- Supplied material -
• • •

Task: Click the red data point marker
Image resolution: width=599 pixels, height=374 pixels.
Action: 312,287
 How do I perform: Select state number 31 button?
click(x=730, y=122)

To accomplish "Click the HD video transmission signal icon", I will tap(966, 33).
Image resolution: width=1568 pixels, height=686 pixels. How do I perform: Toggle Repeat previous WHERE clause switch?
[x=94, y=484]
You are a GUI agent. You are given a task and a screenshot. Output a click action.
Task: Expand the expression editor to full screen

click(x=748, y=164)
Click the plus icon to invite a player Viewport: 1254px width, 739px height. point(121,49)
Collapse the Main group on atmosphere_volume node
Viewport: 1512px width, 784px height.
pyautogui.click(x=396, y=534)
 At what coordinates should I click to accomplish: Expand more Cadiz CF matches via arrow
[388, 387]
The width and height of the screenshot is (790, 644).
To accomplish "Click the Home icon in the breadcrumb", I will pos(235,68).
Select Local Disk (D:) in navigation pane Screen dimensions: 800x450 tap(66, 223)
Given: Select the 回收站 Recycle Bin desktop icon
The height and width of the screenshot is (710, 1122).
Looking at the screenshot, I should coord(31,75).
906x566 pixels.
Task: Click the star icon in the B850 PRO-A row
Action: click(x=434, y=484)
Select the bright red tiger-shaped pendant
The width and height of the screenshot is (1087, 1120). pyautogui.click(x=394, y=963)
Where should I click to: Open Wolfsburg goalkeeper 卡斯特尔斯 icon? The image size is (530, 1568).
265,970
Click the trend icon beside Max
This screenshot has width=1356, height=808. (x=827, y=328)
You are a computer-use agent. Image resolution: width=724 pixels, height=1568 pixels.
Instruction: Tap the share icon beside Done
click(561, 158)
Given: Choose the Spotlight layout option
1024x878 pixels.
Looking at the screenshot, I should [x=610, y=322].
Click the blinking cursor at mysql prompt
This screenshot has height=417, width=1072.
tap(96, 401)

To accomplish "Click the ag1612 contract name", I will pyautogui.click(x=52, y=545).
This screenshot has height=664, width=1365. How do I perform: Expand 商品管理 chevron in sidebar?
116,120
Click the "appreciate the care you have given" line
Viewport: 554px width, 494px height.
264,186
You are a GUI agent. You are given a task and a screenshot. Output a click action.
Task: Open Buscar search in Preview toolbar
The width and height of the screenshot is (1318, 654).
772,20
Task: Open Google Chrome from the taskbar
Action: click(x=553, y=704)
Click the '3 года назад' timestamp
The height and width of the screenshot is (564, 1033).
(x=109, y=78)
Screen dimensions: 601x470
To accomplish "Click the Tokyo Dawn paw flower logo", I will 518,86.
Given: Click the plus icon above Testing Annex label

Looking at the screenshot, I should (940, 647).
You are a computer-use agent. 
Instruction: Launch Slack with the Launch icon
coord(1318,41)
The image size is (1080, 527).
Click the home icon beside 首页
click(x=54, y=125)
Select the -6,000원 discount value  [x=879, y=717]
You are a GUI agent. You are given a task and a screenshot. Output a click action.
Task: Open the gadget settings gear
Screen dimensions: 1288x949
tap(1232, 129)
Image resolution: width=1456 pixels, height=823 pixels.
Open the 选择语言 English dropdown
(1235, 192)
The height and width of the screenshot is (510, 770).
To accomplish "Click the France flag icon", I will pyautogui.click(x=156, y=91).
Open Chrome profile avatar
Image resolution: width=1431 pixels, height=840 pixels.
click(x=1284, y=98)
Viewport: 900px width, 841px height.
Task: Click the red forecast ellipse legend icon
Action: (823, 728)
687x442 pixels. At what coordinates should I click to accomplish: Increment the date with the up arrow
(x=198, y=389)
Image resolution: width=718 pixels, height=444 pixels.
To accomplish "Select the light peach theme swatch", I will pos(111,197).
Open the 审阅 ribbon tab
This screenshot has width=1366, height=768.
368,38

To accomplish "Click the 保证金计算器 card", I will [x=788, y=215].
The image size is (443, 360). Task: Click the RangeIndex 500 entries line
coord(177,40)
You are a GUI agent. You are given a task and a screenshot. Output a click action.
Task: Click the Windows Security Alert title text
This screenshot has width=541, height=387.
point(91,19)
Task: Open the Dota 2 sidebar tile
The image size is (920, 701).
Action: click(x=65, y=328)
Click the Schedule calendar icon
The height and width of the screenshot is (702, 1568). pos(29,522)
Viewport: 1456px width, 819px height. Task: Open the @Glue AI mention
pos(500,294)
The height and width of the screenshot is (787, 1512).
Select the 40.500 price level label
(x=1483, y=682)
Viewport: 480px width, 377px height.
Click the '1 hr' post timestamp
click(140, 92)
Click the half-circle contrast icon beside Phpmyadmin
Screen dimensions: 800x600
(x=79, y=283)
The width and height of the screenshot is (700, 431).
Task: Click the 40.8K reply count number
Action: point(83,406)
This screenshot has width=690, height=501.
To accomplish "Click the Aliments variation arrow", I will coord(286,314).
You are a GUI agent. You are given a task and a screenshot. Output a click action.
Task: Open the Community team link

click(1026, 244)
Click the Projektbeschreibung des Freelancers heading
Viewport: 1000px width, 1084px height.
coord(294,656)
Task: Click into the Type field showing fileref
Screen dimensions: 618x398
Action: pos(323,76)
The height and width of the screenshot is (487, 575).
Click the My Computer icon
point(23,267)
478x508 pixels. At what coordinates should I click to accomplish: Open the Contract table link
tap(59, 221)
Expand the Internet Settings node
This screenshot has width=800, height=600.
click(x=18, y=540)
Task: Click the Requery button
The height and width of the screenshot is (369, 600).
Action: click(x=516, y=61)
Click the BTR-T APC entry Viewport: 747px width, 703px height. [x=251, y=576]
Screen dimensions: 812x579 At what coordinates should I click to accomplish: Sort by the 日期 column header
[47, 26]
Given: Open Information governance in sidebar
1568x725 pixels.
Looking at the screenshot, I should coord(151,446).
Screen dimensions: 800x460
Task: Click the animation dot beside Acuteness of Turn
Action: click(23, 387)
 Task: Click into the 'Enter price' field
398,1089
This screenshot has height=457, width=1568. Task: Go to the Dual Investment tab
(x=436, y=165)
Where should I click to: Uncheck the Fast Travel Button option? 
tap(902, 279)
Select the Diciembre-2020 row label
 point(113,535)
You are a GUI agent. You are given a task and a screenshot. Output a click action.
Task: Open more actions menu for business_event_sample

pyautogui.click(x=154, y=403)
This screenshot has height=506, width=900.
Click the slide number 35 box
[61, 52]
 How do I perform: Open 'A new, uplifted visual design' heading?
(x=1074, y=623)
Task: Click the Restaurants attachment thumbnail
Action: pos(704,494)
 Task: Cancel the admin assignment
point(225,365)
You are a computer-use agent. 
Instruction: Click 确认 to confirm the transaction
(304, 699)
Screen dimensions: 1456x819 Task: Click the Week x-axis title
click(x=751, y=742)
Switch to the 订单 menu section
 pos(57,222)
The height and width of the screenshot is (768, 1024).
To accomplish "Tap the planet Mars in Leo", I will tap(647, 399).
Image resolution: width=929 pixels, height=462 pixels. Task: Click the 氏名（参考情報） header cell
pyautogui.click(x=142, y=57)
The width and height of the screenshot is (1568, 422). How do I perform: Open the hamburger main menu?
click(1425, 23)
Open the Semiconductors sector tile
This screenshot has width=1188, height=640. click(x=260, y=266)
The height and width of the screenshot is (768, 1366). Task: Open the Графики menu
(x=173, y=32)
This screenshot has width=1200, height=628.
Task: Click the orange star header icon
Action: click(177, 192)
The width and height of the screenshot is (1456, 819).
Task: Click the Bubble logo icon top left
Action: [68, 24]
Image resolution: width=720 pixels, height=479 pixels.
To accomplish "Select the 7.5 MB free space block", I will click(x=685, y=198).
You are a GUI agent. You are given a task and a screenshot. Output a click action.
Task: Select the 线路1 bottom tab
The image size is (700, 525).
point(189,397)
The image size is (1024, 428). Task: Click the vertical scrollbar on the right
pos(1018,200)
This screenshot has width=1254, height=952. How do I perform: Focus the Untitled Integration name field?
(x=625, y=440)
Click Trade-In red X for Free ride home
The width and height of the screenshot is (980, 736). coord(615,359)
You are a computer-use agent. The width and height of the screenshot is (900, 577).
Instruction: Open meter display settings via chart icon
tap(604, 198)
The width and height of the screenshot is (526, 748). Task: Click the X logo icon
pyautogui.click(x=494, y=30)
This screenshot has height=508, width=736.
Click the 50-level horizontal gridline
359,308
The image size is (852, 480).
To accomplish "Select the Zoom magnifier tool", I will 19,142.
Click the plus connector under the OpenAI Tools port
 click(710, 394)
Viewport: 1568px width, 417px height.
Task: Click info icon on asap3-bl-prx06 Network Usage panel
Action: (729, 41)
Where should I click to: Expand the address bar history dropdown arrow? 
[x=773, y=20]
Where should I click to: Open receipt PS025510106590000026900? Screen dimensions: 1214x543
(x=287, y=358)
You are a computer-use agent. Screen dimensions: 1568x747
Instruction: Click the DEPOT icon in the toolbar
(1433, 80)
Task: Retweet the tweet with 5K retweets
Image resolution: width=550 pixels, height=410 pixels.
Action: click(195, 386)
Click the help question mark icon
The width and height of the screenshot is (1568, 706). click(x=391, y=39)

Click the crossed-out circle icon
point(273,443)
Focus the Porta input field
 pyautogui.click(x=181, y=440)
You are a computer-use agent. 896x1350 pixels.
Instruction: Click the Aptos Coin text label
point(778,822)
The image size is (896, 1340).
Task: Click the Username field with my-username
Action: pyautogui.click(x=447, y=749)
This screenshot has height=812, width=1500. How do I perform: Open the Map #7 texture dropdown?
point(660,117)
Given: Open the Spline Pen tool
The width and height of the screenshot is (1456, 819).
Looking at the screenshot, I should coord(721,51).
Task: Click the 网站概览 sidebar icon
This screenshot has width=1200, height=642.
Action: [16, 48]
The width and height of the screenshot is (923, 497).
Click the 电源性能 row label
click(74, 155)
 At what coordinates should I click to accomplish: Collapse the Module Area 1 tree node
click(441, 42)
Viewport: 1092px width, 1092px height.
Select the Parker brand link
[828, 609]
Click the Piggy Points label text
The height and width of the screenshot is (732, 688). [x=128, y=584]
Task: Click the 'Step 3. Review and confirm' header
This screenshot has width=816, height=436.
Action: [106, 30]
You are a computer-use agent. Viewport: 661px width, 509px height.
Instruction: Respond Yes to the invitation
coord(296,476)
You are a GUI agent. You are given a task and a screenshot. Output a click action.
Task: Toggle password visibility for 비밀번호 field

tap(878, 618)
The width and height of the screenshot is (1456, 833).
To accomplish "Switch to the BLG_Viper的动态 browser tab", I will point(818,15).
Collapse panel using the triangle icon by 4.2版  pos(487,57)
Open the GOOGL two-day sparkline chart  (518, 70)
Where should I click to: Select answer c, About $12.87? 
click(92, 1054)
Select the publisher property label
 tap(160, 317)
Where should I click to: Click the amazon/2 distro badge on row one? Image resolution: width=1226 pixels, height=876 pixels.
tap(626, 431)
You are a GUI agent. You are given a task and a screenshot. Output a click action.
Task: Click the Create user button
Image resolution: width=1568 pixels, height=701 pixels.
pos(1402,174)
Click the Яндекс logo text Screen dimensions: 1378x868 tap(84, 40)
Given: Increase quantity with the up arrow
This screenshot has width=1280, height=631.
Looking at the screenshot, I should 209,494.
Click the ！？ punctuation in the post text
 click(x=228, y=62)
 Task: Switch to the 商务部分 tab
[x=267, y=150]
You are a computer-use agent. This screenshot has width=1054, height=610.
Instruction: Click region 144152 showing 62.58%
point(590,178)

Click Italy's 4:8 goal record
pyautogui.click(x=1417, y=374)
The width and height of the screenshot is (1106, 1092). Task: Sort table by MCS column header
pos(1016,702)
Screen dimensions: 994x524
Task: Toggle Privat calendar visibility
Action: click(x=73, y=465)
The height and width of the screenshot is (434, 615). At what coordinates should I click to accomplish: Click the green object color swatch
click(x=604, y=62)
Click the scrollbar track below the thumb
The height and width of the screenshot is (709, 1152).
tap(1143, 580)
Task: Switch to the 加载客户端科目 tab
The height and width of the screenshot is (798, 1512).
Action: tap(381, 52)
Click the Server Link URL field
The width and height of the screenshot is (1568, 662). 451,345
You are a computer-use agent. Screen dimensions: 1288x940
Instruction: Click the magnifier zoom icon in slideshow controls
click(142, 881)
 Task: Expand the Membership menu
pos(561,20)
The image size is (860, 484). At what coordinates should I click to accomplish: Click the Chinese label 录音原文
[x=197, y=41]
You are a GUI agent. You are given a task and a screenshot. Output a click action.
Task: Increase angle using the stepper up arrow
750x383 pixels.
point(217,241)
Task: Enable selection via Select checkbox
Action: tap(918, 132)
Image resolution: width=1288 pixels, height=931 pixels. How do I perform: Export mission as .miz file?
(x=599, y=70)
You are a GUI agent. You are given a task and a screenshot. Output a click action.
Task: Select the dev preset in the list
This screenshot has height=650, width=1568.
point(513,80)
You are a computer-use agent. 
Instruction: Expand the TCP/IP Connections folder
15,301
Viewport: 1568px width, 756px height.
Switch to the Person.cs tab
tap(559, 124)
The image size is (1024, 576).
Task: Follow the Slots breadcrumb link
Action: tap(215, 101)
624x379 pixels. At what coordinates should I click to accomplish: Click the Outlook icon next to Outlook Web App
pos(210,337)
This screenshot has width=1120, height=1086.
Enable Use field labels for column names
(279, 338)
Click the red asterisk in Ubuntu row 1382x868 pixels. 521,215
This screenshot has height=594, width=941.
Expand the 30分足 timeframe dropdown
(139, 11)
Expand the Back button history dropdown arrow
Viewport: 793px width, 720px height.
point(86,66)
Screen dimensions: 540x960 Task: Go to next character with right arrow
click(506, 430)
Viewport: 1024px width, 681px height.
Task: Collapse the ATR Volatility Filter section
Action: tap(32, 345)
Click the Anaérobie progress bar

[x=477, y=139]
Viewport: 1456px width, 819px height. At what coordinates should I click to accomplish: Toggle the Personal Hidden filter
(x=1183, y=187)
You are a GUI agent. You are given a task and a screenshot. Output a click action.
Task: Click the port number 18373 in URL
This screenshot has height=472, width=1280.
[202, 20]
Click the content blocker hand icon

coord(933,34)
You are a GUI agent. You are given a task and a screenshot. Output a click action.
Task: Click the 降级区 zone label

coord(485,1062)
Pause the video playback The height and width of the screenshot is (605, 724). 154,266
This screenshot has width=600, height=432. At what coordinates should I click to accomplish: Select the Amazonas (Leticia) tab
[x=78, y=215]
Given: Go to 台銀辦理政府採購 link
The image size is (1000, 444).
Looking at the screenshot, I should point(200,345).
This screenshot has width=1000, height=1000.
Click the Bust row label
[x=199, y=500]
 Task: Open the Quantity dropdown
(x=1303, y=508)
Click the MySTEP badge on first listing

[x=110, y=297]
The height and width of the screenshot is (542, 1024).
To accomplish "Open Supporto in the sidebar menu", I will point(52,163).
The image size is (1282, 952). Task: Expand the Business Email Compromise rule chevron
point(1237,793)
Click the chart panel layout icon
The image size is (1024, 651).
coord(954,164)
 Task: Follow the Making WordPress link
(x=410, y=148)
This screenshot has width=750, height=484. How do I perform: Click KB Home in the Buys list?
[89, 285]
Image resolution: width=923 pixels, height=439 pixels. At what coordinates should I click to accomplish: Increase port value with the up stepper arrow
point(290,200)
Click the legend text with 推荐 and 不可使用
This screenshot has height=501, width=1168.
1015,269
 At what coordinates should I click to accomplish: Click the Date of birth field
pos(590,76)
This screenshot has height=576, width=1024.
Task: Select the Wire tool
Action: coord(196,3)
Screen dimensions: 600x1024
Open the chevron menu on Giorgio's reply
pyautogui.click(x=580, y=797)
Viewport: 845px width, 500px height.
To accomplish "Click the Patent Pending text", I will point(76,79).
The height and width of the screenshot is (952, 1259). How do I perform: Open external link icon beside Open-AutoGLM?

• • •

- Brief -
Update the part that opens with the line containing "The image size is (1024, 428)." and closes with the line containing "Action: (729, 41)", replacing "chart icon" with "graph icon" and leaving everything else unchanged.

- Solution -
The image size is (1024, 428). Task: Click the vertical scrollbar on the right
pos(1018,200)
This screenshot has width=1254, height=952. How do I perform: Focus the Untitled Integration name field?
(x=625, y=440)
Click Trade-In red X for Free ride home
The width and height of the screenshot is (980, 736). coord(615,359)
You are a computer-use agent. The width and height of the screenshot is (900, 577).
Instruction: Open meter display settings via graph icon
tap(604, 198)
The width and height of the screenshot is (526, 748). Task: Click the X logo icon
pyautogui.click(x=494, y=30)
This screenshot has height=508, width=736.
Click the 50-level horizontal gridline
359,308
The image size is (852, 480).
To accomplish "Select the Zoom magnifier tool", I will 19,142.
Click the plus connector under the OpenAI Tools port
 click(710, 394)
Viewport: 1568px width, 417px height.
Task: Click info icon on asap3-bl-prx06 Network Usage panel
Action: (729, 41)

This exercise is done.